Collins declared early on in the conference that “I’m not really here to talk about music,” and spent a substantial amount of time in front of a large crowd discussing his love of the Alamo and his history with it (which senior editor John Spong expertly chronicled for Texas Monthly in 2012). He talked about his first visit to the mission in 1973, while on tour with Genesis—each member, he said, was allowed to pick one place in America to take a day off; Peter Gabriel chose Hot Springs, while Collins wanted San Antonio—and how he began collecting. 

Collins demured when asked about the value of the collection (“being British, we don’t talk about that kind of thing”), though he was clear that he spent “a lot of money” on it. He’ll be spending more to ship it to Texas from his home in Switzerland, at his own expense—though Texas will be on the hook to build the proper facilities on the Alamo grounds to house and display the collection.

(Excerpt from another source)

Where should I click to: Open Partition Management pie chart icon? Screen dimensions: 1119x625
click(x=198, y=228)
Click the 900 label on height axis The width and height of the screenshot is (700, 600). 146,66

That facility isn’t going to be cheap, either—Patterson couldn’t give an exact number, but he told reporters to expect a “big dollar amount” expansion of the Alamo grounds—and the Land Office plans to host a $5,000 a head gala event at the Alamo to begin the process of raising money. “That will be a multiyear process,” he said, and Patterson hopes to include a mix of public funds, private funds, and “other funds” to build the museum to house Collins’ collection.

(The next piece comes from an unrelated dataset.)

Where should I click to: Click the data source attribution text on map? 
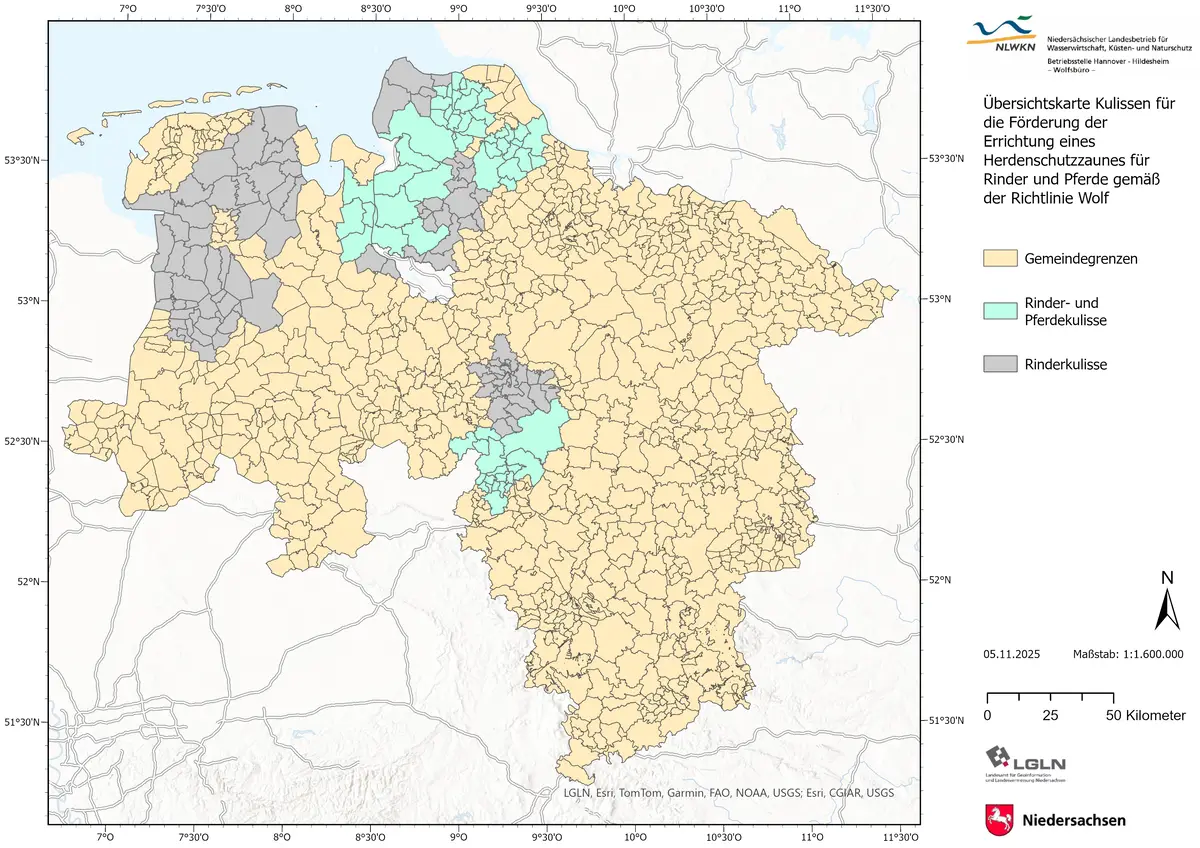[728, 793]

That collection is massive, consisting of over 200 pieces, and Collins picked the Alamo rather than a museum, in part, because he was determined to find a place that could display the entire collection at once. It’s also likely to keep growing—something that prompted Patterson to do a little dance when Collins announced it. “It doesn’t end my involvement with Texas history,” Collins said. “It’s my intention to keep accumulating, keep collecting, and once I’ve lived with whatever I buy for a month, I’ll be shipping it here. I’m kind of a bit of a magnet now for things relating to the Texas revolution.”

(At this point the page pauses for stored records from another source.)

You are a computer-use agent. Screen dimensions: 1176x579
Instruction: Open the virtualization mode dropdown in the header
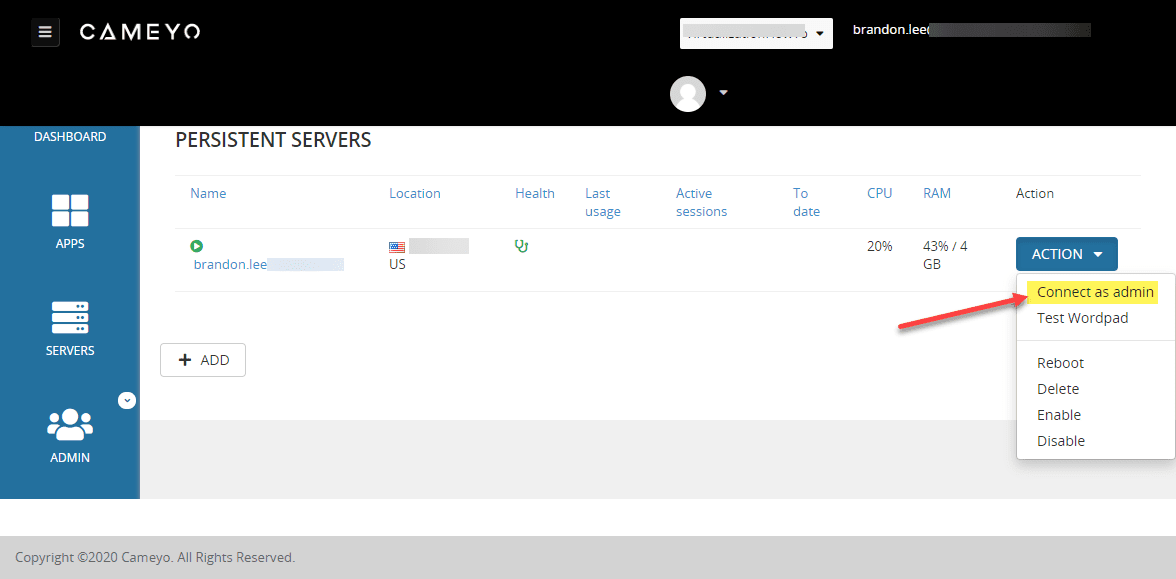click(756, 33)
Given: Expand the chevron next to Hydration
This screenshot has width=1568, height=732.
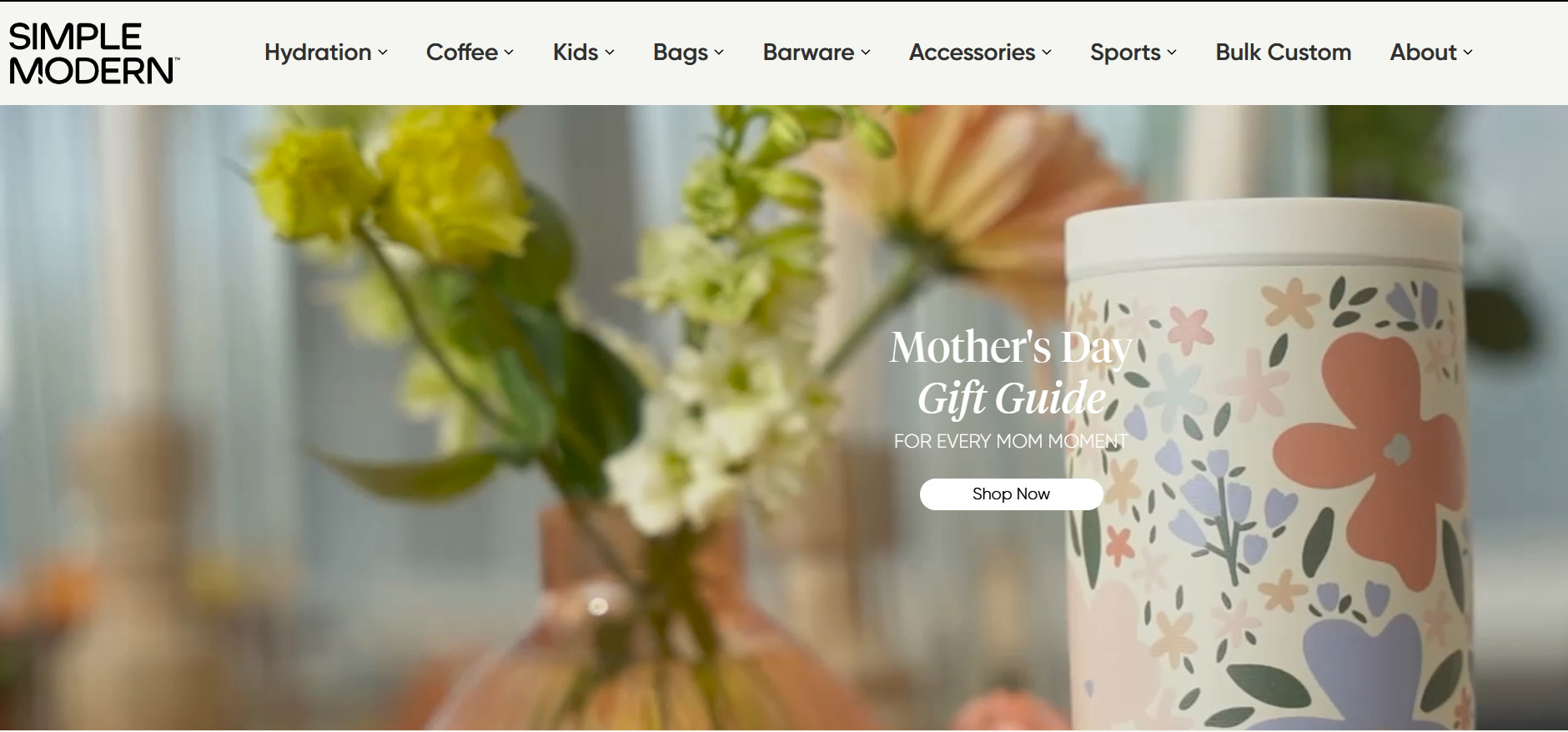Looking at the screenshot, I should pos(383,53).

That’s a fascinating idea—that Phil Collins is now, essentially, the ongoing curator and buyer for an all-new Texas revolution museum at the Alamo grounds—and though it’ll take some time before it’s actually on display, the first items will be shipped over in October.

The whole announcement is pretty neat—Collins’ Texana collection has long been one of the weirder rock star affectations, but it’s also very sincere, and there’s something delightful in watching an aged English rock star play Alamo Bros with Jerry Patterson and go off on tangents about Texas history (he’s a particular fan of Alamo courier John W. Smith, whom a “clairvoyant” once told Collins he was the reincarnation of) while Patterson goofs on him. 

“Phil Collins and I have many, many things in common,” Patterson said at one point. “Well, maybe just a couple of things—well, maybe just one. We’re both in our sixties, we both are wondering what to do with our stuff, and we both wore coonskin caps while watching Fess Parker when we were young.” Collins has always had a groovy kind of love for Texas history, and it’s exciting to see that it’s coming home in October.